Even at 71 years old, Britain’s leading radical Tariq Ali has not lost the idealism that saw him emerge as a Marxist icon in the 1960s who forged friendships with singer John Lennon and battled with former US secretary of state Henry Kissinger.
But reflecting on his generation, he agrees that it had failed to deliver a more peaceful, equitable world.
“I think we were defeated, it wasn’t just that we failed, our enemies proved more intelligent in some cases and more brutal in others, so we lost that battle and that battle is now being resumed,” Ali told broadcaster Jon Faine on ABC.

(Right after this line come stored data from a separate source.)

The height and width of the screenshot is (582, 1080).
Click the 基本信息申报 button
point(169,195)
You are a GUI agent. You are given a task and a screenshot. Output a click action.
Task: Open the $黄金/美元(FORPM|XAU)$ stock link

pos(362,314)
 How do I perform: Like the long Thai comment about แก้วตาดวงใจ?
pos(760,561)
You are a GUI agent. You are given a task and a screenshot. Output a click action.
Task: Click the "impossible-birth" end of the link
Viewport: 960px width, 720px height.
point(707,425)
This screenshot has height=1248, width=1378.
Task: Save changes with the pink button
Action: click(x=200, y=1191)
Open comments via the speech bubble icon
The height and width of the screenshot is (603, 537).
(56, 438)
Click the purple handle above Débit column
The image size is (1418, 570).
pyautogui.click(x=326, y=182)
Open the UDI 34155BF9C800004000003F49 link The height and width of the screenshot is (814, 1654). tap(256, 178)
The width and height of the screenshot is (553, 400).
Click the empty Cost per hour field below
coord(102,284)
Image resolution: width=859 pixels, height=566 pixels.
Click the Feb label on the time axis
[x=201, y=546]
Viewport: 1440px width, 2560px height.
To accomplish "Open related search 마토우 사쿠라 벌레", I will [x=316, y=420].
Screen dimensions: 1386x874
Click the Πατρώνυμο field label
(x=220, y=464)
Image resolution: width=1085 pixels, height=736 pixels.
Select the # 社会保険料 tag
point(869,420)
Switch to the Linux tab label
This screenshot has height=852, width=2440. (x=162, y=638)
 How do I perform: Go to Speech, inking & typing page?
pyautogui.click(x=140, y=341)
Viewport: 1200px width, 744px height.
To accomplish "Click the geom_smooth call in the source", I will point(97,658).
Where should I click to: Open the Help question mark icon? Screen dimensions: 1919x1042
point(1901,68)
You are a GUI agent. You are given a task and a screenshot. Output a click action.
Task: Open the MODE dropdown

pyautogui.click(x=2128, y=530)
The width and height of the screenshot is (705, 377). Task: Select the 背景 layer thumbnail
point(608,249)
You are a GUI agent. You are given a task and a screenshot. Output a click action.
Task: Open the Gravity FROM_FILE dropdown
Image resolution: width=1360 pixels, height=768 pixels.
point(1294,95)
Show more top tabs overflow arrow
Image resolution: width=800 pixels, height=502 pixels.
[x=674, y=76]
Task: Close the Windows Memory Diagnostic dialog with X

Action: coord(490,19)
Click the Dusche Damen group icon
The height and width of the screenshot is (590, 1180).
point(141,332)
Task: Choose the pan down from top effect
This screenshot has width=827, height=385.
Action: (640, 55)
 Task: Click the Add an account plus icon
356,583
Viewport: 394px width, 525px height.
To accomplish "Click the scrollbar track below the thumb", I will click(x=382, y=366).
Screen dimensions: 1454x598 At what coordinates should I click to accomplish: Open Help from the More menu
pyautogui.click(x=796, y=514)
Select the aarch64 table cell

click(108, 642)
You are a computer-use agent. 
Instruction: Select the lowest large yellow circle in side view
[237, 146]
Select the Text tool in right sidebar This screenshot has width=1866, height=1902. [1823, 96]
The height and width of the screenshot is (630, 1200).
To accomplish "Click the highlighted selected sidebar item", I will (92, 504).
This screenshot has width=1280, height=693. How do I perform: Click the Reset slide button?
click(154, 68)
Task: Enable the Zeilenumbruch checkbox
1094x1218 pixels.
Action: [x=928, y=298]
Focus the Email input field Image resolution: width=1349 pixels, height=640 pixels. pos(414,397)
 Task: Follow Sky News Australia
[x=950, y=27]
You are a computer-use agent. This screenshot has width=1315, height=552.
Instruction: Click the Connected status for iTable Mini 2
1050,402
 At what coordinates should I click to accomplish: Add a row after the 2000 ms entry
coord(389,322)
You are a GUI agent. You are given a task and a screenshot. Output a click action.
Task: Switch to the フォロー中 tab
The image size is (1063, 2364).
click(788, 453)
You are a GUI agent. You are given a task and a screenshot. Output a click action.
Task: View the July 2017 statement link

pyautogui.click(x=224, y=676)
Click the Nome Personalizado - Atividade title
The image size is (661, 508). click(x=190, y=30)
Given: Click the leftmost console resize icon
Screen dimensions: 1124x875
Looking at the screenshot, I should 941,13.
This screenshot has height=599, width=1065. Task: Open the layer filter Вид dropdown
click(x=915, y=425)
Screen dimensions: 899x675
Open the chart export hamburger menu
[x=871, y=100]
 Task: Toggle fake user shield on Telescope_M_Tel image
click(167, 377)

The left was left limping after the fall of the Berlin Wall in 1992, which heralded a “triumphalist capitalist storm” and saw many abandon social democracy, Ali writes in his book The Extreme Centre: A Warning.
But after years in the wilderness, the left could yet see salvation in its youngest voters.
In the search for new leaders, Faine suggested to Ali that perhaps that the left should “skip a generation” and turn towards people in their 20s and 30s to take on leadership roles.
Ali agreed and said that it was young people like 20-year-old Scottish politician Mhairi Black, who were now inspiring others.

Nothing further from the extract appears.